Schmuck - Foto von Thaddäus Zoltkowski
Frauen haben so manches Lieblingsaccessoire: Taschen, Schuhe, Kleidung und Schmuck. Bei letzterem fällt es Frau sichtlich schwer noch den Überblick über ihre Reichtümer zu behalten. In den Schmuckkästchen (Ja: Mehrzahl) tummeln sich eine Horde von Ohrringen, egal ob Stecker oder Clips, ob lange oder kurze, ob silbern, gold oder farbig, mit oder ohne Strassstein, es gibt abertausende Varianten. Aber es hört ja nicht einmal bei den Ohrringen auf (dafür gibt es außerdem eine variierende Anzahl von Ohrlöchern, proportional steigt daher auch die Anzahl der Schmuckstücke pro Frau), es geht weiter mit Ketten, Armbändern, Uhren, Ringen, Hüftketten, Fußbändchen, Zehringen und Piercings(, aber auch Brillen, Schuhen und Handtaschen). Wichtig ist es nur ein Gleichgewicht zwischen all diesen verschiedenen Schmuckstücken zu schaffen, da es ja nicht allzu zu überladen aussehen soll. Nicht zuletzt gilt es auch ein Augenmerk auf die Farbe der Schmuckstücke zu legen. Diese Farben werden dann noch mit der Kleidung und der Schminke abgestimmt, um nicht etwa einem Papagei ähnlich zu sehen.

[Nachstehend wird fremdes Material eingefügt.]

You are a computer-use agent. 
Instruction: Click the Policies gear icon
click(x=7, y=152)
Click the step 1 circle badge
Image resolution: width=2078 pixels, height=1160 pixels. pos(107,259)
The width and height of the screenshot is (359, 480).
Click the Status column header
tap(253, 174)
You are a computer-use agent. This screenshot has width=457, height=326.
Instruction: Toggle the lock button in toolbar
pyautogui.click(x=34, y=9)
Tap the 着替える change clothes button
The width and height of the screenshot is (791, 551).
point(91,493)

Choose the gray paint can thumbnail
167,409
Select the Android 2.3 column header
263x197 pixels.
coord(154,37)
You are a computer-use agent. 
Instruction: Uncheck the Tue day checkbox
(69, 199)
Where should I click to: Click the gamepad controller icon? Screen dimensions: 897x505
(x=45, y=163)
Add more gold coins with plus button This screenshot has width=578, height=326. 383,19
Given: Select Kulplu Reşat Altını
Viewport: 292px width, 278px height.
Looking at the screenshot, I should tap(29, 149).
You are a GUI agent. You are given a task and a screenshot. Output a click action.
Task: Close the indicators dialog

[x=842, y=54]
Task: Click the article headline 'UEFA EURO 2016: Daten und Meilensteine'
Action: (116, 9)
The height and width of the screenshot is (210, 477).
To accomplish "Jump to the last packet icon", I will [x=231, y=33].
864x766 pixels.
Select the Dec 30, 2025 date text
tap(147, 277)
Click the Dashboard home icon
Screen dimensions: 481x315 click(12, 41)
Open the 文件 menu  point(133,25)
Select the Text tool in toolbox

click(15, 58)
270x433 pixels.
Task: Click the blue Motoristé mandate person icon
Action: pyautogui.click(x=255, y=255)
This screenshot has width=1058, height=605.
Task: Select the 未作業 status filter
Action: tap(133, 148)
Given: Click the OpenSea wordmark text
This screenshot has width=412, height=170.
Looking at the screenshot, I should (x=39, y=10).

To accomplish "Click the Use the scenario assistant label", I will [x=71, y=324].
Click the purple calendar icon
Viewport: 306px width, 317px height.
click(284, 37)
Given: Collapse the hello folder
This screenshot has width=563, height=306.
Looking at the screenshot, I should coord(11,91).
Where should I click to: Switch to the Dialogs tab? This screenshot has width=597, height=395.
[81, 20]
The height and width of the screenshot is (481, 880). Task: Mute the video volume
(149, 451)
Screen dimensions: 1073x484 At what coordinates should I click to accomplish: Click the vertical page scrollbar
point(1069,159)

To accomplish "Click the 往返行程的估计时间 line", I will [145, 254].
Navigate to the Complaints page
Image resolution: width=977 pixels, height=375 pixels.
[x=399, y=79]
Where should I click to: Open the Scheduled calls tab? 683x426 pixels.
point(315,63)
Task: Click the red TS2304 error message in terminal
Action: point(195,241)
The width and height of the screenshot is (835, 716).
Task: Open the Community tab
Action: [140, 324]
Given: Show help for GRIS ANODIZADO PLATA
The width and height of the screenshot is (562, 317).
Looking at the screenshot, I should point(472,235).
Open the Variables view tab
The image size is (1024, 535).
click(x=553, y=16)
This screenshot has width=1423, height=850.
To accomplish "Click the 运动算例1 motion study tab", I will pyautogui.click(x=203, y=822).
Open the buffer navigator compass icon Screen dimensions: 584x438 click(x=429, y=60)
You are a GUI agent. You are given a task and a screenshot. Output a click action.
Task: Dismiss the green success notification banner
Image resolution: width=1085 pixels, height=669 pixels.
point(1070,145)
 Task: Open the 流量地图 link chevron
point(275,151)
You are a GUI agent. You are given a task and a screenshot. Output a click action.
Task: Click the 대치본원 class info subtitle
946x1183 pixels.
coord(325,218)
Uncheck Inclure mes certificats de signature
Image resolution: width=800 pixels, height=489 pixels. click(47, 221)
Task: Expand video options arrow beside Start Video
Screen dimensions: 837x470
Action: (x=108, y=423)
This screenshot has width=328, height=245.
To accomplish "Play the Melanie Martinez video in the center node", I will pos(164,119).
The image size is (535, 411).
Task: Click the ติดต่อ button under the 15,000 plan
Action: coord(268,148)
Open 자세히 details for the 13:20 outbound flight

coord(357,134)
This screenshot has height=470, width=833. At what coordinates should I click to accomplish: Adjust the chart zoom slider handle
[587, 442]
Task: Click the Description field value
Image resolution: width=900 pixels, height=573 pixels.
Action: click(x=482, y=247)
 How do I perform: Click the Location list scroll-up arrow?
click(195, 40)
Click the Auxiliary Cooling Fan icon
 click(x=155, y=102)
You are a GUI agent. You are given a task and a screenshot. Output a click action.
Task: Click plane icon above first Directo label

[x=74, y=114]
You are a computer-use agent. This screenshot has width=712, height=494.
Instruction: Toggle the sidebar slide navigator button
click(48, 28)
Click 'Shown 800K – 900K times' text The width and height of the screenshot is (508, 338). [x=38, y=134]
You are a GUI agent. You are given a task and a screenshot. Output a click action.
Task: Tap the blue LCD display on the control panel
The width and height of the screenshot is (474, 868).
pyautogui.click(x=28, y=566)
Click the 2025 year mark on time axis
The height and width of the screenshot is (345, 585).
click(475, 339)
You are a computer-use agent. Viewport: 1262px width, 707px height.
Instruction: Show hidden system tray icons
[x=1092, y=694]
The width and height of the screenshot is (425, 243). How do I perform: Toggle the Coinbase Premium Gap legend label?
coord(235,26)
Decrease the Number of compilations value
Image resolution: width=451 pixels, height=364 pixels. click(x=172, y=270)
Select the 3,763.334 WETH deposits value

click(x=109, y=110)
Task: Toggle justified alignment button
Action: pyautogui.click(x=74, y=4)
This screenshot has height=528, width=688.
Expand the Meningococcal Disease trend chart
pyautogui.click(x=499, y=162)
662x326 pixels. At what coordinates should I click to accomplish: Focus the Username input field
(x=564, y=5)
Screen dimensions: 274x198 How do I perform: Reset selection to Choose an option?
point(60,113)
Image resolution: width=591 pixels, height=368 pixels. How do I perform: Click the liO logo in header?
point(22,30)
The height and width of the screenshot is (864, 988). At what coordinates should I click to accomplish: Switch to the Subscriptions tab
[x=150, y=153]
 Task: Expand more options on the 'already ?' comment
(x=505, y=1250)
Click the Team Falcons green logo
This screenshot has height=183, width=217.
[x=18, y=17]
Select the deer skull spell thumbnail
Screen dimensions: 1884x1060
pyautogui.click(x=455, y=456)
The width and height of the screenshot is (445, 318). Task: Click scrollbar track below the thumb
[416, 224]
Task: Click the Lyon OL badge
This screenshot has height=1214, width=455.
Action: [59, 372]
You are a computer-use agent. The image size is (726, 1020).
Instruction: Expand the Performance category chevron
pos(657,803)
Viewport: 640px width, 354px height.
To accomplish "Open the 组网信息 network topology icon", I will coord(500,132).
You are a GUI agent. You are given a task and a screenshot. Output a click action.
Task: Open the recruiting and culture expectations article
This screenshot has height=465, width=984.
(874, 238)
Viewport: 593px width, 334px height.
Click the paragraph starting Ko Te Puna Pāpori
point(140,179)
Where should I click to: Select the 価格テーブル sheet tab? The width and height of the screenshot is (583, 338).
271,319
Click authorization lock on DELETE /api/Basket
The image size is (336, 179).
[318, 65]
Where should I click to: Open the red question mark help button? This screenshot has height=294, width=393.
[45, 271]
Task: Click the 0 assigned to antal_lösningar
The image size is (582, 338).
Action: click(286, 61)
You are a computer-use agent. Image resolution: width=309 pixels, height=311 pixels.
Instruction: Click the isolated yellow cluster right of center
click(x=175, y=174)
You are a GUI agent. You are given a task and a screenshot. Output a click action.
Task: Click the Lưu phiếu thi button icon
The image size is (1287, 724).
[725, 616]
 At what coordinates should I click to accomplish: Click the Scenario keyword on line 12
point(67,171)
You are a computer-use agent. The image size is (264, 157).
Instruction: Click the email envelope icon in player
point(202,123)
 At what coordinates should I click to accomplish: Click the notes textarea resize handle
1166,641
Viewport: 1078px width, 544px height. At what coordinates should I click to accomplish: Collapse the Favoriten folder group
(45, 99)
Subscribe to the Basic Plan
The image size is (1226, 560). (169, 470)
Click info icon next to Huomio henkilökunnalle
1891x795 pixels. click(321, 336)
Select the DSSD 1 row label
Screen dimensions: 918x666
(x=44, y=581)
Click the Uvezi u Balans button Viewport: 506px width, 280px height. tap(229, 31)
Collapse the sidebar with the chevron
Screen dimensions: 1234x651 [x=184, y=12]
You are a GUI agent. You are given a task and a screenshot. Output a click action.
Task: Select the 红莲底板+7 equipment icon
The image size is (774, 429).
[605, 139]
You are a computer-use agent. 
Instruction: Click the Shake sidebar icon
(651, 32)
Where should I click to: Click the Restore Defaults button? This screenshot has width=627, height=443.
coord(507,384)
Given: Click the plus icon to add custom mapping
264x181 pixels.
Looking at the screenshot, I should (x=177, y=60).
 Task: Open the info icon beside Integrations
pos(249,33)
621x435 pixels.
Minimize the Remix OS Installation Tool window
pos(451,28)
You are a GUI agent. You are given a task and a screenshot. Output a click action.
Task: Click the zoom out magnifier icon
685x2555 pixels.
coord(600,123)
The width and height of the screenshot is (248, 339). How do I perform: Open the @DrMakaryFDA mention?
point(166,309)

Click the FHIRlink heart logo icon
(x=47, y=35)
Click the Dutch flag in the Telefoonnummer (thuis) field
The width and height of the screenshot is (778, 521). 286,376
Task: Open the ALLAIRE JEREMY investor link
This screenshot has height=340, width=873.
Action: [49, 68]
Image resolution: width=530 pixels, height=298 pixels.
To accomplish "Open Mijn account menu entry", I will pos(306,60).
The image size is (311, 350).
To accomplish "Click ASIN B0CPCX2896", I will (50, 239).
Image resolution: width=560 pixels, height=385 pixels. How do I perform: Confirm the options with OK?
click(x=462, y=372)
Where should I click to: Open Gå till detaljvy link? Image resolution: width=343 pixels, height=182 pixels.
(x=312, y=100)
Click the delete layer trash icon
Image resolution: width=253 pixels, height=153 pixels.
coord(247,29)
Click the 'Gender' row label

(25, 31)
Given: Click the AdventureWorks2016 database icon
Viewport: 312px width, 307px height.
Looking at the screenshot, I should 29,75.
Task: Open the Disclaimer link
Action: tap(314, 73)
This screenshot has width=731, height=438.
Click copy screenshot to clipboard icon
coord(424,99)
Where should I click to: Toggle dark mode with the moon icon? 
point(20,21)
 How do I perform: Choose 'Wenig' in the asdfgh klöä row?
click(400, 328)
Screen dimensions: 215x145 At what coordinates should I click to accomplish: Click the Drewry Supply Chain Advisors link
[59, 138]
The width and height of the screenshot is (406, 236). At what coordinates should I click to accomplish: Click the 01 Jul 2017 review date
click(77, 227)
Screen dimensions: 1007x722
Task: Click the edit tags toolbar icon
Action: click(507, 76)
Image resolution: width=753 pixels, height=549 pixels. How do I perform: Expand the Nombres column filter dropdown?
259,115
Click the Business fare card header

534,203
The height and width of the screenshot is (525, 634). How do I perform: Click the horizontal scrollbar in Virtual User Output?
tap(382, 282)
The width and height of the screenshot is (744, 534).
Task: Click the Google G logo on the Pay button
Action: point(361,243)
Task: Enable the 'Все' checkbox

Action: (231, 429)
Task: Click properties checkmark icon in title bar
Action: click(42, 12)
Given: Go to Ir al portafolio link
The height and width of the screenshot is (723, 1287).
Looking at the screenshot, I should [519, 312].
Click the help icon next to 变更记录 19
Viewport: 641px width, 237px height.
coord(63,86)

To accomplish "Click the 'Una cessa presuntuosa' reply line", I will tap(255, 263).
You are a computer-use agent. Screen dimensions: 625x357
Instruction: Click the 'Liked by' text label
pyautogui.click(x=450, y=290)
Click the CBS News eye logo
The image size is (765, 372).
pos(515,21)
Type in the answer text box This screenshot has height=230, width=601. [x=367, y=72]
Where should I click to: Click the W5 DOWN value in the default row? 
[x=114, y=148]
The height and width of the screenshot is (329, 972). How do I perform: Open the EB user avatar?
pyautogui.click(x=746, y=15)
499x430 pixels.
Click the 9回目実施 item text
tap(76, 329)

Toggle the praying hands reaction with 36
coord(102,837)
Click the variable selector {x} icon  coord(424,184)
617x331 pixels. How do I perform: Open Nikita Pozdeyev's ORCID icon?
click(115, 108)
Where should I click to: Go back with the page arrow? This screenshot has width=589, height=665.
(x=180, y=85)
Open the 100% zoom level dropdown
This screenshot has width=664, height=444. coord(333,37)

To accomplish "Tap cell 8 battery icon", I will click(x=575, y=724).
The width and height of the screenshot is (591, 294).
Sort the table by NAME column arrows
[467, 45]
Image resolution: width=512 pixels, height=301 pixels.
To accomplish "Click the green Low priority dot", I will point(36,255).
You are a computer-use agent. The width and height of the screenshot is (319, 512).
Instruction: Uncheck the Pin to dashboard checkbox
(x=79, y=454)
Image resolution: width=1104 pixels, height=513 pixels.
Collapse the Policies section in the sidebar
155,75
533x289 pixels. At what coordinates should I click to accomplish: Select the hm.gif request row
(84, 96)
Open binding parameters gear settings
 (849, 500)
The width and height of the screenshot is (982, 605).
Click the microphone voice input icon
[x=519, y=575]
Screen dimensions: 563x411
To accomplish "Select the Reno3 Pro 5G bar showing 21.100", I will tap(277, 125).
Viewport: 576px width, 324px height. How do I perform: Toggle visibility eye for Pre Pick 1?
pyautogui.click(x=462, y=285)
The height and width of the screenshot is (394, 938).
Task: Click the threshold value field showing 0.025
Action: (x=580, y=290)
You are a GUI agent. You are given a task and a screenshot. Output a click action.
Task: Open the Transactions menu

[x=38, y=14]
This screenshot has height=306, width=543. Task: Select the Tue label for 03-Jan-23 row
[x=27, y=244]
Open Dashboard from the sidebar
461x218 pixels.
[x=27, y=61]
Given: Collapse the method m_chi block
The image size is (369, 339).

Bereits seit der Jugendzeit macht sich das weibliche Geschlecht mit den zahlreichen Accessoires vertraut, angefangen mit den ersten Schmuckstücken aus den Girly-Zeitschriften, weiter mit dem Modeschmuck aus Kaufhäusern und später dann ab und zu auch vom Juwelier. Die Frauen haben nicht ohne Grund (ähnlich der Tupperparty) eine Schmuckparty „erfunden“! Und das wichtigste: Mit einem Schmuck-Geschenk liegen die Männer nie falsch. Aber Vorsicht: es gilt die Männer von Grund auf dazu zu „erziehen“ den richtigen Schmuck auszuwählen, da der Geschmack der Frauen so unterschiedlich ist wie die Auswahl in der Auslage. Aber die Frauen können schon etwas beruhigter sein, denn nicht ohne Grund arbeiten so zahlreiche weibliche Verkäuferinen beim Juwelier!